• Severin Odgaard
4. term, Learning and Innovative Change, Master (Master Programme)
Both religious conversion and the transformative potential within it are widely researched phenomena. However, it seems from literature searching that research quite rarely have been using learning theory as a way of theorizing and examining conversion. Therefore, in this master’s thesis I examine conversion as an example of transformative learning, and in that way this paper functions in the cross field of conversion research and transformative learning research. Specifically, I examine conversion to Christianity in Denmark in the pentecostal church, The Apostolic Church of Denmark.
On the basis of the above I formulate the following problem statement: What characterizes the learning and transformation that happens in relation to conversion to Christianity?

To describe how conversion can be seen as a process of learning I draw upon the fundamental understanding of learning from Piaget (2012), which I combine with the concept of transformative learning as described by Mezirow (2005, 2012) and Illeris (2012, 2015). Furthermore I use 3 different conversion theory frameworks to define and operationalize the phenomenon of conversion. First, Lofland and Skonovd (1981) and their 6 different motif experiences that each make the conversion seem genuine for the convert.
Second, Paloutzian (2005) and his concept of conversion as meaning system change.
And third, Rambo (1993) with his systemic stage model and it’s 7 stages of conversion.
To answer my problem statement I execute a qualitative interview examination with three informants who all have converted to Christianity during their adulthood and who are all members of The Apostolic Church of Denmark today. I myself is a member of the same church, and because of that one could argue that I have a higher degree of accesibility and trust among the informants, just as there are multiple ways in which I need to adress my bias and prevent it from influencing this examination in an unscientific way, which I discuss in length in the paper. The three interviews conducted have been subject to a thematic analysis, resulting in the finding of 5 themes.
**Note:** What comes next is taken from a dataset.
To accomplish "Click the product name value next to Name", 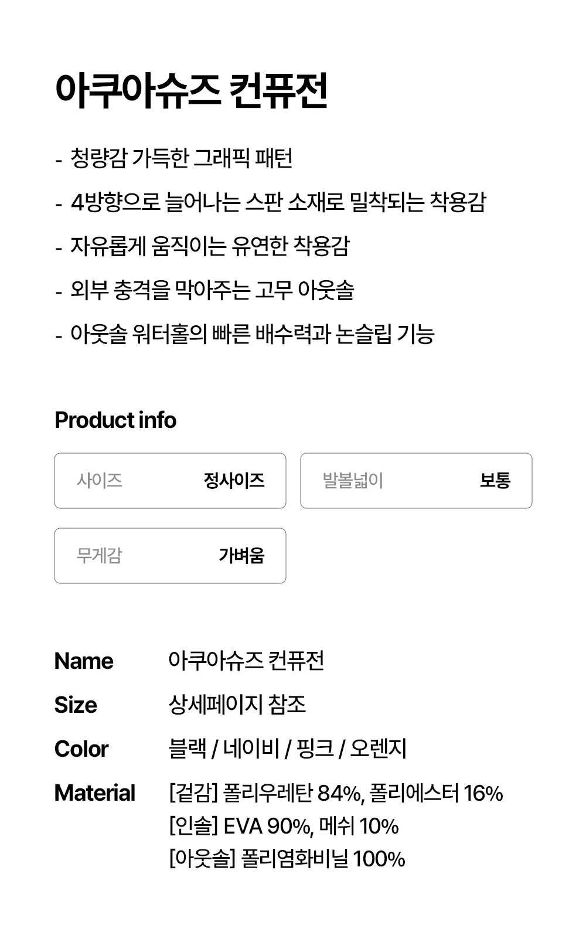I will (x=246, y=661).
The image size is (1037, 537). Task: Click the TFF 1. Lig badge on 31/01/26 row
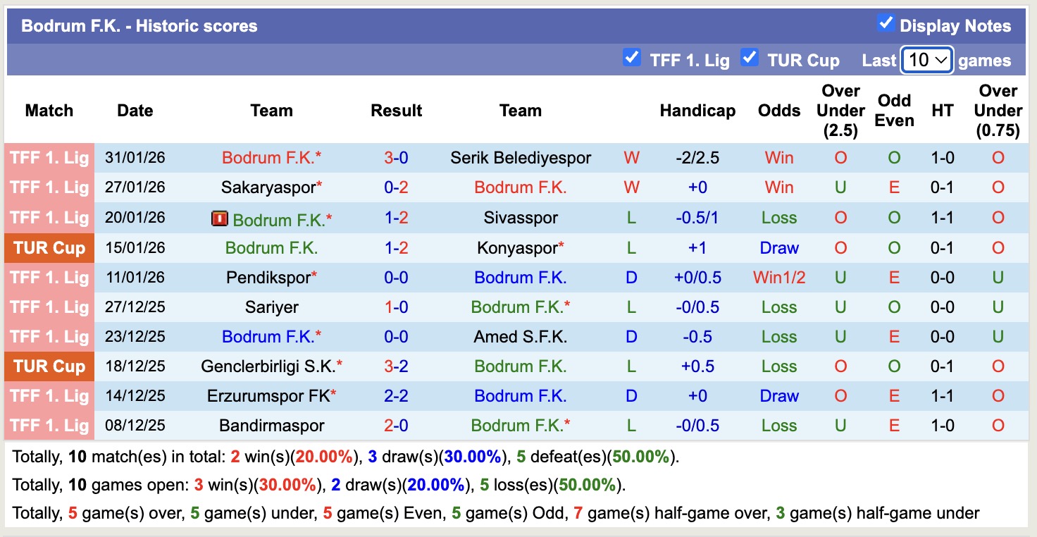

The first theme is “preceding belief”. It seems that the preceding faith and background of each convert to a large degree influence both the convert itself, the experience of conversion and the new, transformed life. Rambo’s idea of context expresses something similar to this, just as the schema idea of Piaget.
The second theme is “defining experience”. This identifies that conversion is a personal learning process based on some sort of undeniable experience that defines the rest of the process. This matches the understanding of Lofland and Skonovd, and Piaget’s principle of a stimulus provoking learning.
The third theme is “companions of the conversion”. The analysis suggests that companions are important to converts, especially companions who the convert can identify with. Furthermore, it seems that an already established trust from the convert towards the companion can be vital. This theme is supported by the concept of an advocate, presented by Rambo, just as it affirms the general social and interactive nature of learning.
The fourth theme is “answer to different questions”. This suggests that conversion has the ability to solve very different problems for different converts. To use Rambo’s words, one could say that the same faith has the potential to be a solution to different kinds of crises and searches. From a learning theory point of view this theme is not surprising. Transformative learning is indeed characterised by affecting the whole being and not just a few areas.
The fifth theme is “the effects of conversion”. As Rambo states, there are consequences for the convert, and the analysis suggests 6 effects of conversion, whereof the former 3 are primarily psychological and interior and the latter are more relational and exterior. The first effect is a rising sense of emotional well being, the second is a sense of responsibility toward what is perceived as being the will of God, and the third is a sense of a firm and steady foundation in life. The fourth effect is an increased forgiving attitude toward other people, the fifth is a bigger urge and motivation to engage in relationships and to make a difference, and the sixth is an incorporation of the convert’s faith into ones education and career.

In conclusion, the finding of this master’s thesis is that conversion to Christianity seems to be characterized by 5 themes, which can be summarized as this: Conversion is influenced by the convert’s preceding faith, is defined by a personal, landmark experience with the new faith, is facilitated in community by companions of the conversion, has the ability to answer a diversity of questions with each convert, and has a series of continuous and prolonged effects, including both interior and exterior ones. On the basis of this conclusion, it seems that conversion can indeed be an example of transformative learning.